* Information supplied *
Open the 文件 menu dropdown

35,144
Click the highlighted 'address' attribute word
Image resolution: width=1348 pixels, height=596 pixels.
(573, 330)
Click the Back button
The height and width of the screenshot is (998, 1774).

...

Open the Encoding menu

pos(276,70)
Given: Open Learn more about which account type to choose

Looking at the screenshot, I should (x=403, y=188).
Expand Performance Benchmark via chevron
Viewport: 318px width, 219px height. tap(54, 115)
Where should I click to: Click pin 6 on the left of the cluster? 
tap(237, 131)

--

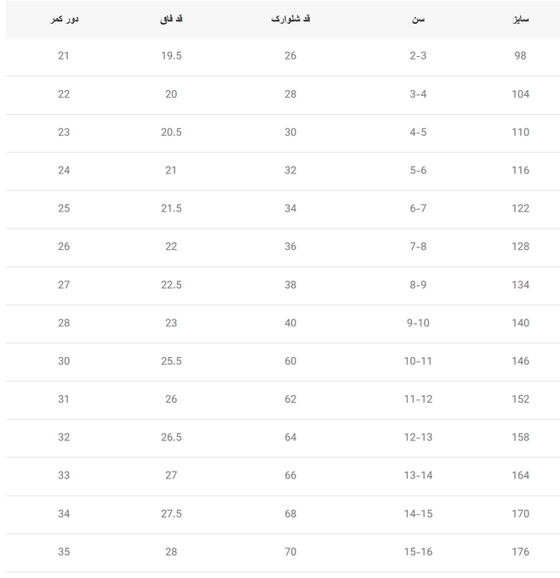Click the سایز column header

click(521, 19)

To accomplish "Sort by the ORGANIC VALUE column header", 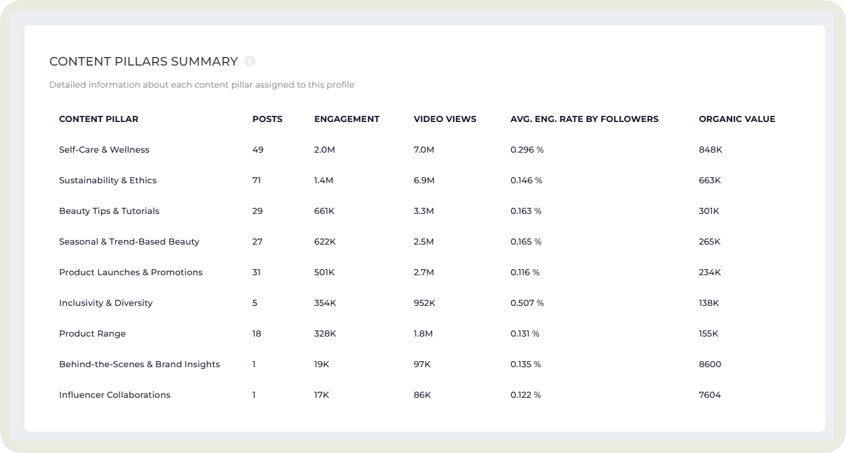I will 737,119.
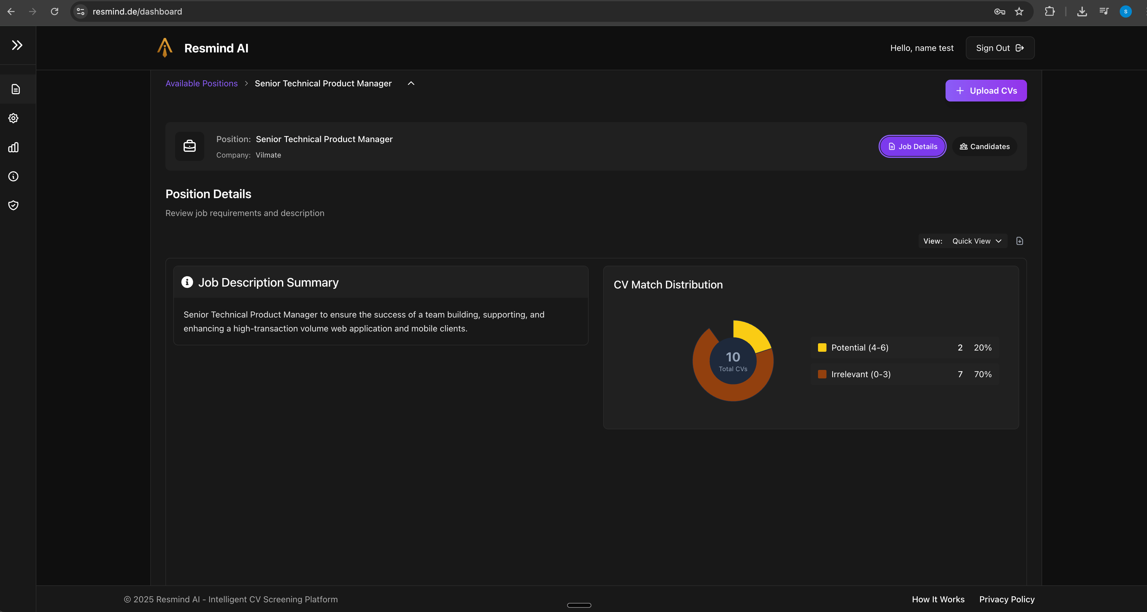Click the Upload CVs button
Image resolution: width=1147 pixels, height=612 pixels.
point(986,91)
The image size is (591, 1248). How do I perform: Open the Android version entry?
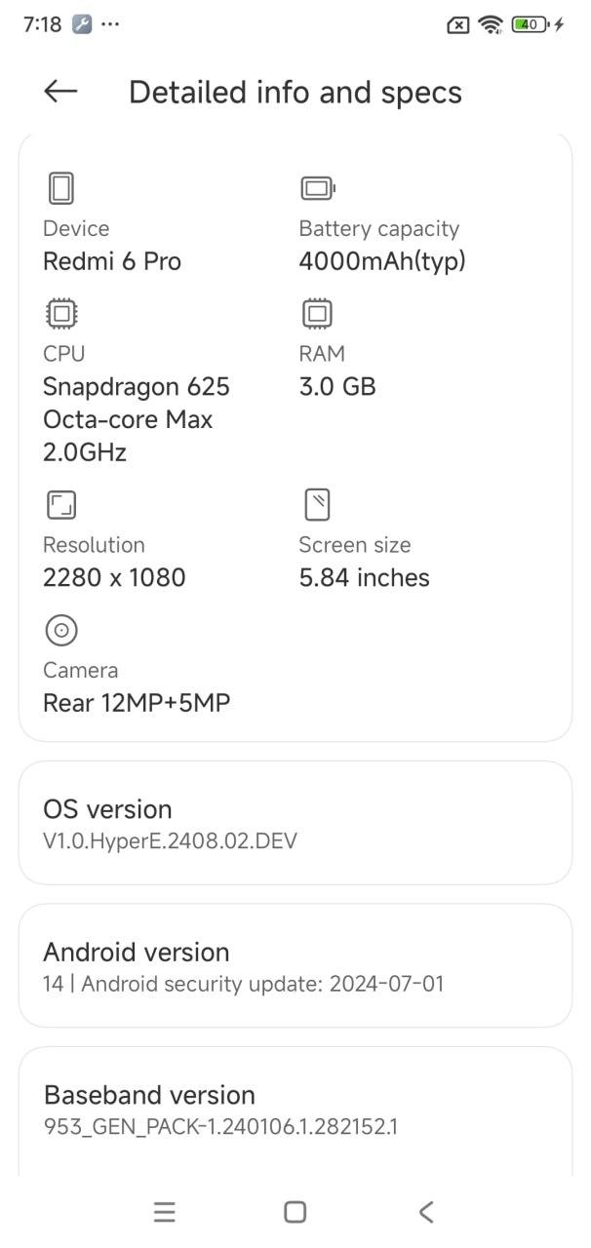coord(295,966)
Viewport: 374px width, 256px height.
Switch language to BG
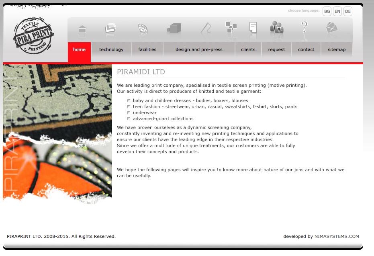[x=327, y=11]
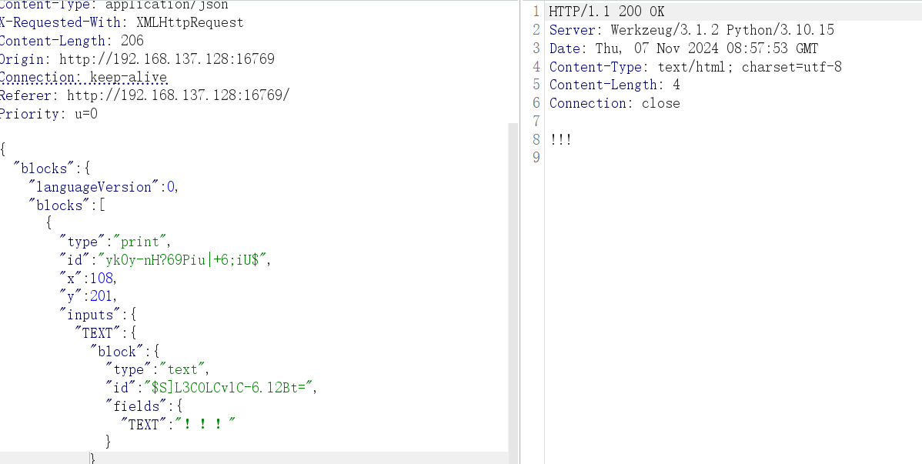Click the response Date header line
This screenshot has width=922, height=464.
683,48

* Required work *
Edit the listing lines starting at the one containing "Open the Encoding menu" and ending at the one containing "tap(237, 131)" so that "chevron" becomes "arrow" and nothing else changes. Return only those lines.

* Finished exercise *
Open the Encoding menu

pos(276,70)
Given: Open Learn more about which account type to choose

Looking at the screenshot, I should (x=403, y=188).
Expand Performance Benchmark via arrow
Viewport: 318px width, 219px height. tap(54, 115)
Where should I click to: Click pin 6 on the left of the cluster? 
tap(237, 131)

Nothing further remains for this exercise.